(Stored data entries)
==========

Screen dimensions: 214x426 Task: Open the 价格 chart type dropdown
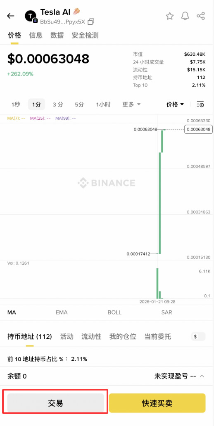(175, 104)
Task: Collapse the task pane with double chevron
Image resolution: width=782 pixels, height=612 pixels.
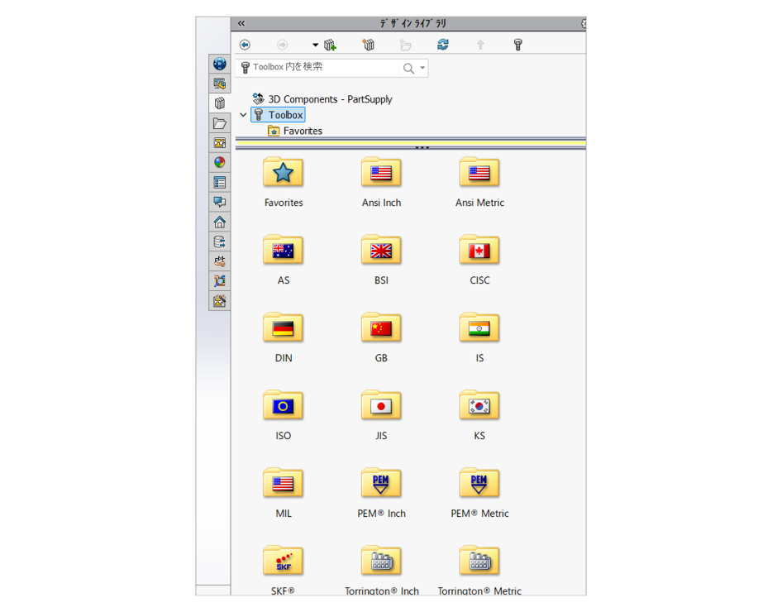Action: click(241, 24)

==========

- [BRIEF]: Word for word, quote the lines above. Omit the pictures.

- [FINAL ANSWER]:
Screen dimensions: 214x426 Task: Open the 价格 chart type dropdown
(175, 104)
Task: Collapse the task pane with double chevron
Image resolution: width=782 pixels, height=612 pixels.
Action: click(241, 24)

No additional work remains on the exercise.